Nutrire il pianeta, uno degli slogan di Expo 2015, è dunque molto più che una necessità. Ma che non può riguardare solo gli esseri umani, bensì tutti gli esseri viventi e la terra stessa con le sue risorse, che non sono infinite. Non è infatti ipotizzabile, per esempio, che un miliardo e mezzo di cinesi arrivi a consumare la stessa quantità di cibo (e quindi di suolo, acqua, CO2 ecc.) di un americano. Senza contare che, proprio per il regime alimentare diffuso in quel paese uno statuinitense su due è a rischio tumore. Per essere alimentati dobbiamo a nostra volta alimentare e rispettare la natura.
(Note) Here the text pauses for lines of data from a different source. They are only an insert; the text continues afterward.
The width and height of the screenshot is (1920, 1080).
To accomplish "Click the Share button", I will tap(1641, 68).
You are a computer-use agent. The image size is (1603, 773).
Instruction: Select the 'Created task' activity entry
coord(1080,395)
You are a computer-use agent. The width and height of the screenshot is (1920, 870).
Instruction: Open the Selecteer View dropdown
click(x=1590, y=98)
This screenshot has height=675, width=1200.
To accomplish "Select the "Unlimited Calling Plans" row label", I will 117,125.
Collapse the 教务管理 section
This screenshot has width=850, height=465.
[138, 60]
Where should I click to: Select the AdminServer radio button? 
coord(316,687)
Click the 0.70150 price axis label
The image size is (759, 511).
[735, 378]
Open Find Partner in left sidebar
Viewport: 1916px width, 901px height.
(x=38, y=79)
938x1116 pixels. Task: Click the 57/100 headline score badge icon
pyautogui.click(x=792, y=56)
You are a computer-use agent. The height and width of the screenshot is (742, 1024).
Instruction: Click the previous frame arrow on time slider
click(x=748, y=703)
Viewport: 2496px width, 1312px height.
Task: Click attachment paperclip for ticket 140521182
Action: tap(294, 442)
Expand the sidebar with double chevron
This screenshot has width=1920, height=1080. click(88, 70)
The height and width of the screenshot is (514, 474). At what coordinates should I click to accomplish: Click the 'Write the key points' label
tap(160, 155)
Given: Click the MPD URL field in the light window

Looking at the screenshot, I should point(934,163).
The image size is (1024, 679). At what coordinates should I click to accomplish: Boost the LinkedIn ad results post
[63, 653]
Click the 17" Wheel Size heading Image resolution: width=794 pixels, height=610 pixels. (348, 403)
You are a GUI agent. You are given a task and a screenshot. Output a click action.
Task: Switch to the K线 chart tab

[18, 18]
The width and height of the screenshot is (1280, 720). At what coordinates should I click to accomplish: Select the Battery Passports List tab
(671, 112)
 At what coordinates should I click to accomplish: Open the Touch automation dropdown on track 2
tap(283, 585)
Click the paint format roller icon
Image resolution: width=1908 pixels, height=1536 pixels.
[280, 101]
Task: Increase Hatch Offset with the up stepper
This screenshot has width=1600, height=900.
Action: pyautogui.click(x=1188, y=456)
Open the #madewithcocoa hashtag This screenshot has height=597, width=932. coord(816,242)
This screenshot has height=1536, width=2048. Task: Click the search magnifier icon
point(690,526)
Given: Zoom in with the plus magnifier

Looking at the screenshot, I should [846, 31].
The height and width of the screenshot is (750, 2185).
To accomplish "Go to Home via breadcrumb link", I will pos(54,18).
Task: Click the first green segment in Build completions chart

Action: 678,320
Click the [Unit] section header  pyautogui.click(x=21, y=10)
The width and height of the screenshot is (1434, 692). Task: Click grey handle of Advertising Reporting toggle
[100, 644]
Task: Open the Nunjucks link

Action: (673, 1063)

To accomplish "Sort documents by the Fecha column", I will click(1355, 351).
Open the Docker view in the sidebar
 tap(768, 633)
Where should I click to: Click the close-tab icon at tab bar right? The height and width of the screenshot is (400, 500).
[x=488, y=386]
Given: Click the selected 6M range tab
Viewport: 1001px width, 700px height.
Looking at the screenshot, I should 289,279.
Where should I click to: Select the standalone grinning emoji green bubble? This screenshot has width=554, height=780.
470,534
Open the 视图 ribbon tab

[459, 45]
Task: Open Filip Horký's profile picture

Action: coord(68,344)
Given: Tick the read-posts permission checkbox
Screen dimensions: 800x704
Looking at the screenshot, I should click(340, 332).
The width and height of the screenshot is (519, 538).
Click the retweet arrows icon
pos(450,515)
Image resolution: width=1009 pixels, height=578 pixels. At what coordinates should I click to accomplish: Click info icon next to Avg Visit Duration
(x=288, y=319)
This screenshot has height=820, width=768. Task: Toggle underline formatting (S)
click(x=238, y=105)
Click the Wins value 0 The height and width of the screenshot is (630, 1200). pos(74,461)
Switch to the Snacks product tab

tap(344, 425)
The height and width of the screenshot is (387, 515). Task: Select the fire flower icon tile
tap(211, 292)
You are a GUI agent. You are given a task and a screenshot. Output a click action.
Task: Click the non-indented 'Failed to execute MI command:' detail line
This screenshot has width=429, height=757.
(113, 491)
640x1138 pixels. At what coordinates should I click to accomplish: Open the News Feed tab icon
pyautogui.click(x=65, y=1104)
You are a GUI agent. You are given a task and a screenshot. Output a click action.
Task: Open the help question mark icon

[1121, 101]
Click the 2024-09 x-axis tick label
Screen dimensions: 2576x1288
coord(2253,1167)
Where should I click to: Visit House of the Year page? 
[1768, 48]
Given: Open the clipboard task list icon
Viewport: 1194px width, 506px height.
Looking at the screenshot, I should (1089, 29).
La scelta vegetariana consente tutto questo perché nutrirsi di vegetali significa rigettare lo sfruttamento e la violenza sugli animali, rispettare l’ambiente difendendo allo stesso tempo la nostra salute. E l’esempio lampante viene proprio da chef stellati come Pietro Leemann che da 26 anni nel suo ristorante di Milano segue una rigorosa ricerca di sapori vegetariani con il rispetto assoluto delle biodiversità, della filiera produttiva e persino delle fonti energetiche usate in cucina in modo da ridurre al massimo l’impatto ambientale legato alla nutrizione. Sono infatti personaggi come lui la dimostrazione pratica che mangiare vegetariano non è né triste né monotono. Il mondo vegetale offre infatti una varietà incredibile di colori, sapori e profumi diversi in ogni stagione e in ogni parte del mondo. Senza che sia necessario “consumare” 121mq di terreno agricolo, 15mila litri di acqua e 7 litri di idrocarburi per produrre un solo kg di carne bovina. Per un kg di pomodori bastano infatti un fazzoletto di terra e 50 litri d’acqua.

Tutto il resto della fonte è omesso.